What is asked
Can you give these lines back with every "pixels" replaced by "px" and nothing else changed?

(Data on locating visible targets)
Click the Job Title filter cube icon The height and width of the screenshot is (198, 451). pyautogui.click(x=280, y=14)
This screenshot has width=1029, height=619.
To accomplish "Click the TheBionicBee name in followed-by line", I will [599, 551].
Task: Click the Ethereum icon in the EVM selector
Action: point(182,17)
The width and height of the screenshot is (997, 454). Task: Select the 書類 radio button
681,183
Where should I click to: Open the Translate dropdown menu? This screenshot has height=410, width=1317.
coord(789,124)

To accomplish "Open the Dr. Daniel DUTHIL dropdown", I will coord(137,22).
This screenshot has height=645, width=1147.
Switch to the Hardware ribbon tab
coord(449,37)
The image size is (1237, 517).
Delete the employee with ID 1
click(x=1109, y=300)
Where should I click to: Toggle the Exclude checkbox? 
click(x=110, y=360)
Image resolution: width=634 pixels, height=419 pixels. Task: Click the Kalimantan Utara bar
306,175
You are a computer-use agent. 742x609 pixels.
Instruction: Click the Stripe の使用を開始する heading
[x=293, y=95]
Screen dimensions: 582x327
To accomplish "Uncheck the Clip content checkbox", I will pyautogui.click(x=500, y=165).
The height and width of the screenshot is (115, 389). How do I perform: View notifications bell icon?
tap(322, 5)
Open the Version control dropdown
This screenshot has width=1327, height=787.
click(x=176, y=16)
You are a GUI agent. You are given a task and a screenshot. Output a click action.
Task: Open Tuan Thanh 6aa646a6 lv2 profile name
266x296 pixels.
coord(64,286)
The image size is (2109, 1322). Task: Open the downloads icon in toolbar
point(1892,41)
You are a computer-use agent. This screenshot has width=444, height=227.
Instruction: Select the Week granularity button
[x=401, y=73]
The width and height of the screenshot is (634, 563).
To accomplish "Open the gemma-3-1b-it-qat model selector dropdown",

Output for this exercise
Click the Job Title filter cube icon The height and width of the screenshot is (198, 451). pyautogui.click(x=280, y=14)
This screenshot has width=1029, height=619.
To accomplish "Click the TheBionicBee name in followed-by line", I will [599, 551].
Task: Click the Ethereum icon in the EVM selector
Action: point(182,17)
The width and height of the screenshot is (997, 454). Task: Select the 書類 radio button
681,183
Where should I click to: Open the Translate dropdown menu? This screenshot has height=410, width=1317.
coord(789,124)

To accomplish "Open the Dr. Daniel DUTHIL dropdown", I will coord(137,22).
This screenshot has height=645, width=1147.
Switch to the Hardware ribbon tab
coord(449,37)
The image size is (1237, 517).
Delete the employee with ID 1
click(x=1109, y=300)
Where should I click to: Toggle the Exclude checkbox? 
click(x=110, y=360)
Image resolution: width=634 px, height=419 px. Task: Click the Kalimantan Utara bar
306,175
You are a computer-use agent. 742x609 px.
Instruction: Click the Stripe の使用を開始する heading
[x=293, y=95]
Screen dimensions: 582x327
To accomplish "Uncheck the Clip content checkbox", I will pyautogui.click(x=500, y=165).
The height and width of the screenshot is (115, 389). How do I perform: View notifications bell icon?
tap(322, 5)
Open the Version control dropdown
This screenshot has width=1327, height=787.
click(x=176, y=16)
You are a GUI agent. You are given a task and a screenshot. Output a click action.
Task: Open Tuan Thanh 6aa646a6 lv2 profile name
266x296 px.
coord(64,286)
The image size is (2109, 1322). Task: Open the downloads icon in toolbar
point(1892,41)
You are a computer-use agent. This screenshot has width=444, height=227.
Instruction: Select the Week granularity button
[x=401, y=73]
The width and height of the screenshot is (634, 563).
To accomplish "Open the gemma-3-1b-it-qat model selector dropdown",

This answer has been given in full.